- **Stated goal**
Recast the part of the records that opens with the line containing "1610x825 pixels. How" and closes with the line containing "pyautogui.click(x=163, y=603)" as a Markdown table with the columns Row and Text. Put each line's number in Row and the line itself in Text, and leave out blank lines.

- **Material for this task**
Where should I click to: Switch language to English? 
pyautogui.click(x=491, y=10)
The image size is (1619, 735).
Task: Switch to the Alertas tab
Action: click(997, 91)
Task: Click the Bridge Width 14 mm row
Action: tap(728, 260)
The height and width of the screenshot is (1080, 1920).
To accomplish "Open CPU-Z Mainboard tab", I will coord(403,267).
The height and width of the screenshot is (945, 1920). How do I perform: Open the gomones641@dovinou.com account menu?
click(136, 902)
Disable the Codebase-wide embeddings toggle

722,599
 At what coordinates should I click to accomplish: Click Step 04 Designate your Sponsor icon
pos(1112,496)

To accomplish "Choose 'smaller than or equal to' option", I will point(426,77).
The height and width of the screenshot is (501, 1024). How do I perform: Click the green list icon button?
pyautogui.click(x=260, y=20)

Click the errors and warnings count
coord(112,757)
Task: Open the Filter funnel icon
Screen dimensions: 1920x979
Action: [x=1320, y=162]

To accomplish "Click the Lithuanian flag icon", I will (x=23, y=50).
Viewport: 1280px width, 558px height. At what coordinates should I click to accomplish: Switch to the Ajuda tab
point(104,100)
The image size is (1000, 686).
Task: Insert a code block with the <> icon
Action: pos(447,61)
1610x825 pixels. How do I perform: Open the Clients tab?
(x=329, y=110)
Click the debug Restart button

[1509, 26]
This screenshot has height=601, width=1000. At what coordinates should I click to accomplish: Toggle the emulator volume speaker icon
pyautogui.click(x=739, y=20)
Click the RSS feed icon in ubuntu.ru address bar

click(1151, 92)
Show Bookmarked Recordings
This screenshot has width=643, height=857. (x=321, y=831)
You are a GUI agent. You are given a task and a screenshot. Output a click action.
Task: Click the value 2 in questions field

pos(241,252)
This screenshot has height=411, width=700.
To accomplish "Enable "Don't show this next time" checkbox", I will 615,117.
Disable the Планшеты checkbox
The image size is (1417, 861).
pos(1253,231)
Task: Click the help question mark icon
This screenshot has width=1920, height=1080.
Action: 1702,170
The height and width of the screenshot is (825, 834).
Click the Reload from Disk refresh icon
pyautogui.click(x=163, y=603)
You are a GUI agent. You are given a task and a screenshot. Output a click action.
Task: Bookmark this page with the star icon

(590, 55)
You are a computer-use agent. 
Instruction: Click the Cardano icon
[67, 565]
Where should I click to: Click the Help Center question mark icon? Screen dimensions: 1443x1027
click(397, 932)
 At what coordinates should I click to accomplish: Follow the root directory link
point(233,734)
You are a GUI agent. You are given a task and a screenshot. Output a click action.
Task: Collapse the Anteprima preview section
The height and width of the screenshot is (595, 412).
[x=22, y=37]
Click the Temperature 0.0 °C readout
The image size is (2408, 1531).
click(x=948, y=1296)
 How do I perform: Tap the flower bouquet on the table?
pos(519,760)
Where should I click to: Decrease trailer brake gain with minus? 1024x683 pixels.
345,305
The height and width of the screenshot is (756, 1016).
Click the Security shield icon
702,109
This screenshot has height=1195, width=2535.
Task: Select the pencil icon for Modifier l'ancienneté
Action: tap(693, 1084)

- **The completed task**
| Row | Text |
|---|---|
| 1 | 1610x825 pixels. How do I perform: Open the Clients tab? |
| 2 | (x=329, y=110) |
| 3 | Click the debug Restart button |
| 4 | [1509, 26] |
| 5 | This screenshot has height=601, width=1000. At what coordinates should I click to accomplish: Toggle the emulator volume speaker icon |
| 6 | pyautogui.click(x=739, y=20) |
| 7 | Click the RSS feed icon in ubuntu.ru address bar |
| 8 | click(1151, 92) |
| 9 | Show Bookmarked Recordings |
| 10 | This screenshot has width=643, height=857. (x=321, y=831) |
| 11 | You are a GUI agent. You are given a task and a screenshot. Output a click action. |
| 12 | Task: Click the value 2 in questions field |
| 13 | pos(241,252) |
| 14 | This screenshot has height=411, width=700. |
| 15 | To accomplish "Enable "Don't show this next time" checkbox", I will 615,117. |
| 16 | Disable the Планшеты checkbox |
| 17 | The image size is (1417, 861). |
| 18 | pos(1253,231) |
| 19 | Task: Click the help question mark icon |
| 20 | This screenshot has width=1920, height=1080. |
| 21 | Action: 1702,170 |
| 22 | The height and width of the screenshot is (825, 834). |
| 23 | Click the Reload from Disk refresh icon |
| 24 | pyautogui.click(x=163, y=603) |